- [Task to carry out]:
Copy out, word for word, the stretch from the start of the records through the line containing "Action: [x=1004, y=34]", and leave the pictures out.
— begin —
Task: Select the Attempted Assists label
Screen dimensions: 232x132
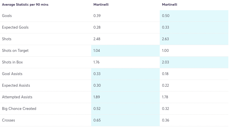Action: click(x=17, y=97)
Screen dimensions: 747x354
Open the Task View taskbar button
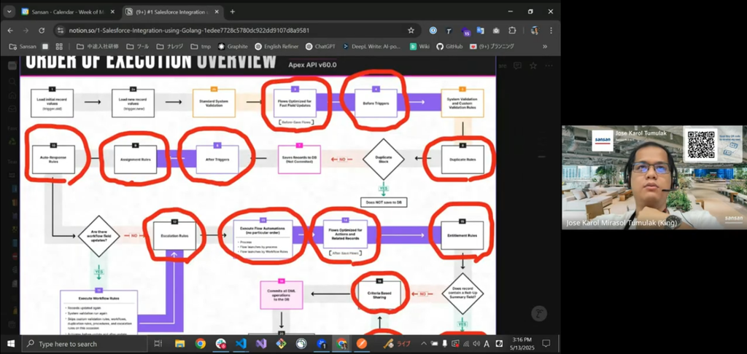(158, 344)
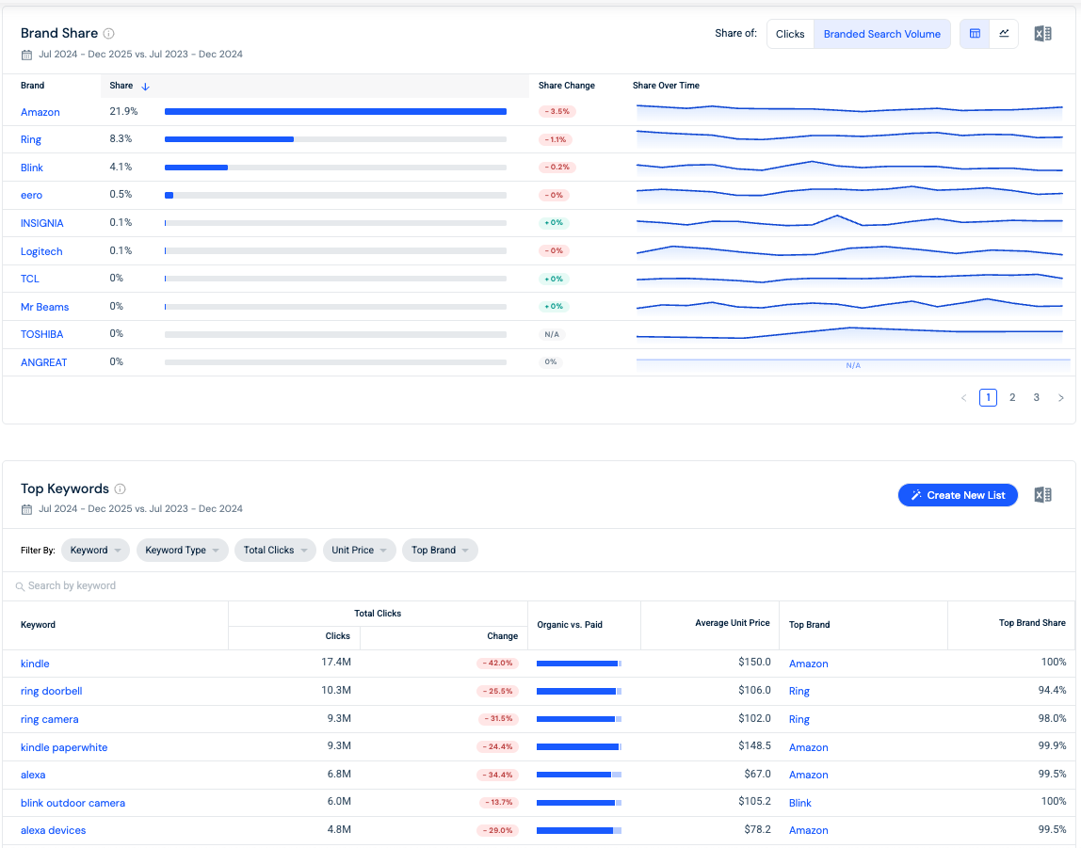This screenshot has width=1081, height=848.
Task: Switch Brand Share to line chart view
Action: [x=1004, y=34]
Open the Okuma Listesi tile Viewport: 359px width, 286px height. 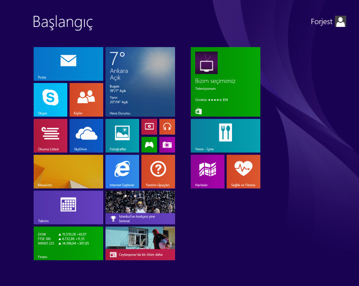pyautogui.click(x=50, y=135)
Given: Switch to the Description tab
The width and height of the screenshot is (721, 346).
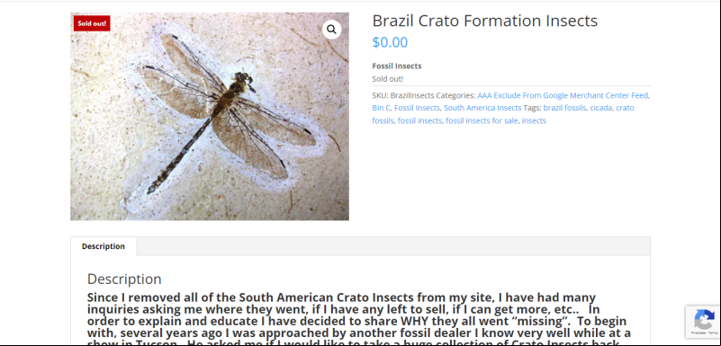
— end —
- [Output of the exercise]:
Task: Select the Attempted Assists label
Screen dimensions: 232x132
Action: click(x=17, y=97)
Screen dimensions: 747x354
Open the Task View taskbar button
(158, 344)
This screenshot has width=1081, height=848.
Task: Switch Brand Share to line chart view
Action: [x=1004, y=34]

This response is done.